_PROBLEM TO SOLVE_. Reproduce word for word every line of the entries below, from the line containing "The image size is (1432, 697)." through the final line, and nothing else.

[[ TASK INPUT open ]]

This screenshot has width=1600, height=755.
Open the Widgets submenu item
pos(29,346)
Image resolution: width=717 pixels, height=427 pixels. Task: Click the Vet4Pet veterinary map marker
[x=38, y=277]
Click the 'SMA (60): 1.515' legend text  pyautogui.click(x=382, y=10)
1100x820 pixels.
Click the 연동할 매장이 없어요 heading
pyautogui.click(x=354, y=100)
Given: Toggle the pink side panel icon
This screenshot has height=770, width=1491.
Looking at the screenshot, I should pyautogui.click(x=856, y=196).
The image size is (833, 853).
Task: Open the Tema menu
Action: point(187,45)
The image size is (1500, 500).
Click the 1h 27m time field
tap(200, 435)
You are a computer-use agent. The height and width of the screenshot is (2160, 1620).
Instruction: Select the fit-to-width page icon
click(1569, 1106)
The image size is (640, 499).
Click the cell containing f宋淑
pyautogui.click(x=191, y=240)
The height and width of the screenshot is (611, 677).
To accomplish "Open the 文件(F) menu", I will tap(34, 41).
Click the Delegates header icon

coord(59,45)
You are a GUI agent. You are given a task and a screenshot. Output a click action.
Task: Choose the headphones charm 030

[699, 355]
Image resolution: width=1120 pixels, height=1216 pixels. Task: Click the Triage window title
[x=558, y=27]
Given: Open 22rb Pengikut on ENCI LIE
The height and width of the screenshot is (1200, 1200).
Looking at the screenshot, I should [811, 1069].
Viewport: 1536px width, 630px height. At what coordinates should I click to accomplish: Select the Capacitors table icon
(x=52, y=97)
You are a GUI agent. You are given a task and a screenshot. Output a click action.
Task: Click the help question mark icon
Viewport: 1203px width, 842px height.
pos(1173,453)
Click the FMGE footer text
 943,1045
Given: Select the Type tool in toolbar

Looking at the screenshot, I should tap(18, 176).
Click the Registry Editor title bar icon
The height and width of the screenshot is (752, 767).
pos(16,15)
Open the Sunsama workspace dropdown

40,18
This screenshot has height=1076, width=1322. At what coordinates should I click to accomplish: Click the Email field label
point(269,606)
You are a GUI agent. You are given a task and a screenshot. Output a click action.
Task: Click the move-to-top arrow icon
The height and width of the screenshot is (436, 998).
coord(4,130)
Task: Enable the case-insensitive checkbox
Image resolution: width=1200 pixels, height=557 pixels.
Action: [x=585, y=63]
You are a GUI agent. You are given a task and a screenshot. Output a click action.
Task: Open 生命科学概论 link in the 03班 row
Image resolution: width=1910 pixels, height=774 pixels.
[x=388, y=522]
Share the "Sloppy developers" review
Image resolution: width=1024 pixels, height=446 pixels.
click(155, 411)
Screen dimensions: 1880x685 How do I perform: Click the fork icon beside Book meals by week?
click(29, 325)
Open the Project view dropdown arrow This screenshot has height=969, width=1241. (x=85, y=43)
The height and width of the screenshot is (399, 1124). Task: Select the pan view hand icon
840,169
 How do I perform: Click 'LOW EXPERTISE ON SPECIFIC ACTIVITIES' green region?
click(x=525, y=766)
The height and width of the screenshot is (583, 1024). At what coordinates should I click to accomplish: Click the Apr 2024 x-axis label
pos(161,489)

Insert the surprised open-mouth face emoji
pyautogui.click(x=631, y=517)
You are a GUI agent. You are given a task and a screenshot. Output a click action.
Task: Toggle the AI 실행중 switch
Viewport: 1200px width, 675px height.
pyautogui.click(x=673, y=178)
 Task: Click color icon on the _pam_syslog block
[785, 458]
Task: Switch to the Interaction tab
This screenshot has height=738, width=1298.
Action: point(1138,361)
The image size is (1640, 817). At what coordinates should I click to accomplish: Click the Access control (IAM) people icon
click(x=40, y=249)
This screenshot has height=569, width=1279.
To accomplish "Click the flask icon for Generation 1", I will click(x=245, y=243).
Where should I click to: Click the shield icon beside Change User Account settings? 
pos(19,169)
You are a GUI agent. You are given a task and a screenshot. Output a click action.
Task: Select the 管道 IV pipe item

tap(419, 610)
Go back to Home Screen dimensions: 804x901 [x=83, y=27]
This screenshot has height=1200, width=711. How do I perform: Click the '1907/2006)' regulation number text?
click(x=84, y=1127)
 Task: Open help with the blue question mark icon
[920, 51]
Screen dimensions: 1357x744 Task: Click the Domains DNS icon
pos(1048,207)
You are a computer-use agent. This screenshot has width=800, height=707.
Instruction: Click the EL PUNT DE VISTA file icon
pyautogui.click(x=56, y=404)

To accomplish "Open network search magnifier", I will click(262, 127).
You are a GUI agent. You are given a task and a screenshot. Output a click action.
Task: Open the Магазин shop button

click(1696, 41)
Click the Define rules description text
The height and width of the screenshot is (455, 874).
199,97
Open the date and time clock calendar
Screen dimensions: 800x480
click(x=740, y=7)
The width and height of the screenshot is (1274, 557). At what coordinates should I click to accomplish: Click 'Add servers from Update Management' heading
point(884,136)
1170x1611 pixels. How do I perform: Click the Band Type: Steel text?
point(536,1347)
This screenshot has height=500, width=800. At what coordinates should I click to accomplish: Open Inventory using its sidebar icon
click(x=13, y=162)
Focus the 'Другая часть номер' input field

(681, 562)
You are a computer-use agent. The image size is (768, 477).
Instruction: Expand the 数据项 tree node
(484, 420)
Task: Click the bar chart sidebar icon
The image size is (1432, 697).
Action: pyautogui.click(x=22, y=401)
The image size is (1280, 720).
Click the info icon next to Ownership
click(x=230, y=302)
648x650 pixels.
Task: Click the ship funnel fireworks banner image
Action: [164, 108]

[[ TASK INPUT closed ]]

_SOLUTION_.
The image size is (1432, 697).
Action: pyautogui.click(x=22, y=401)
The image size is (1280, 720).
Click the info icon next to Ownership
click(x=230, y=302)
648x650 pixels.
Task: Click the ship funnel fireworks banner image
Action: [164, 108]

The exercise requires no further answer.